▶ What the task requires
Make an exact reproduction of all the data.

▶ Dataset records

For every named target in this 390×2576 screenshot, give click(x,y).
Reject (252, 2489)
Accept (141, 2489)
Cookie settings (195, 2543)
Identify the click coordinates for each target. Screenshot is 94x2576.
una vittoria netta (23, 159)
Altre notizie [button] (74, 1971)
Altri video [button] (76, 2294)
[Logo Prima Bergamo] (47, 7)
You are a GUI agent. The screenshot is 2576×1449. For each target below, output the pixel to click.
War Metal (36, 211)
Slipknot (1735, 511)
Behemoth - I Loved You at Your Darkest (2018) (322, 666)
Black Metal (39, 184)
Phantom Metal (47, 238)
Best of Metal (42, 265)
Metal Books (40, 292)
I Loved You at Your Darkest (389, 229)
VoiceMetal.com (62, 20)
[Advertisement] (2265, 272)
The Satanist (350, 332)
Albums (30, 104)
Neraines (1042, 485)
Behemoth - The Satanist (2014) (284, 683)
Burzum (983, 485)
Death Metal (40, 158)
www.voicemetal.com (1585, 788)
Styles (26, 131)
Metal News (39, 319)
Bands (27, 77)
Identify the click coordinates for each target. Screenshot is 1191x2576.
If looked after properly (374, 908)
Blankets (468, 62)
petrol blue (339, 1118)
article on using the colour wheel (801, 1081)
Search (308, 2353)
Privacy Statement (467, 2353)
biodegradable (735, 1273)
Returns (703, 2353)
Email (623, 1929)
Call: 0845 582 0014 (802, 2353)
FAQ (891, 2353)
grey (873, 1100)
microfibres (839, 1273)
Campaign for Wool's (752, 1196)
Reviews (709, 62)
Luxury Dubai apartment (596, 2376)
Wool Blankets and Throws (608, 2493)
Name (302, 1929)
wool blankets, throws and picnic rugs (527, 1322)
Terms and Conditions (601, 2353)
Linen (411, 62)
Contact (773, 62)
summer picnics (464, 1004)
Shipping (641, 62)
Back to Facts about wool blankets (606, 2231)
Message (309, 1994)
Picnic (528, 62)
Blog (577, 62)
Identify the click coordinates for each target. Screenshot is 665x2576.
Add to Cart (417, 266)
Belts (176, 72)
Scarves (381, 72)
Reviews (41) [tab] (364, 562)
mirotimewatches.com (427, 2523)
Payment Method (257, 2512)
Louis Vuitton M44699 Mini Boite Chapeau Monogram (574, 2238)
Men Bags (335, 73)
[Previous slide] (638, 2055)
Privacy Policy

▶ Exercise answer
For every named target in this 390×2576 screenshot, give click(x,y).
Reject (252, 2489)
Accept (141, 2489)
Cookie settings (195, 2543)
Identify the click coordinates for each target. Screenshot is 94x2576.
una vittoria netta (23, 159)
Altre notizie [button] (74, 1971)
Altri video [button] (76, 2294)
[Logo Prima Bergamo] (47, 7)
You are a GUI agent. The screenshot is 2576×1449. For each target below, output the pixel to click.
War Metal (36, 211)
Slipknot (1735, 511)
Behemoth - I Loved You at Your Darkest (2018) (322, 666)
Black Metal (39, 184)
Phantom Metal (47, 238)
Best of Metal (42, 265)
Metal Books (40, 292)
I Loved You at Your Darkest (389, 229)
VoiceMetal.com (62, 20)
[Advertisement] (2265, 272)
The Satanist (350, 332)
Albums (30, 104)
Neraines (1042, 485)
Behemoth - The Satanist (2014) (284, 683)
Burzum (983, 485)
Death Metal (40, 158)
www.voicemetal.com (1585, 788)
Styles (26, 131)
Metal News (39, 319)
Bands (27, 77)
Identify the click coordinates for each target. Screenshot is 1191x2576.
If looked after properly (374, 908)
Blankets (468, 62)
petrol blue (339, 1118)
article on using the colour wheel (801, 1081)
Search (308, 2353)
Privacy Statement (467, 2353)
biodegradable (735, 1273)
Returns (703, 2353)
Email (623, 1929)
Call: 0845 582 0014 (802, 2353)
FAQ (891, 2353)
grey (873, 1100)
microfibres (839, 1273)
Campaign for Wool's (752, 1196)
Reviews (709, 62)
Luxury Dubai apartment (596, 2376)
Wool Blankets and Throws (608, 2493)
Name (302, 1929)
wool blankets, throws and picnic rugs (527, 1322)
Terms and Conditions (601, 2353)
Linen (411, 62)
Contact (773, 62)
summer picnics (464, 1004)
Shipping (641, 62)
Back to Facts about wool blankets (606, 2231)
Message (309, 1994)
Picnic (528, 62)
Blog (577, 62)
Identify the click coordinates for each target. Screenshot is 665x2576.
Add to Cart (417, 266)
Belts (176, 72)
Scarves (381, 72)
Reviews (41) [tab] (364, 562)
mirotimewatches.com (427, 2523)
Payment Method (257, 2512)
Louis Vuitton M44699 Mini Boite Chapeau Monogram (574, 2238)
Men Bags (335, 73)
[Previous slide] (638, 2055)
Privacy Policy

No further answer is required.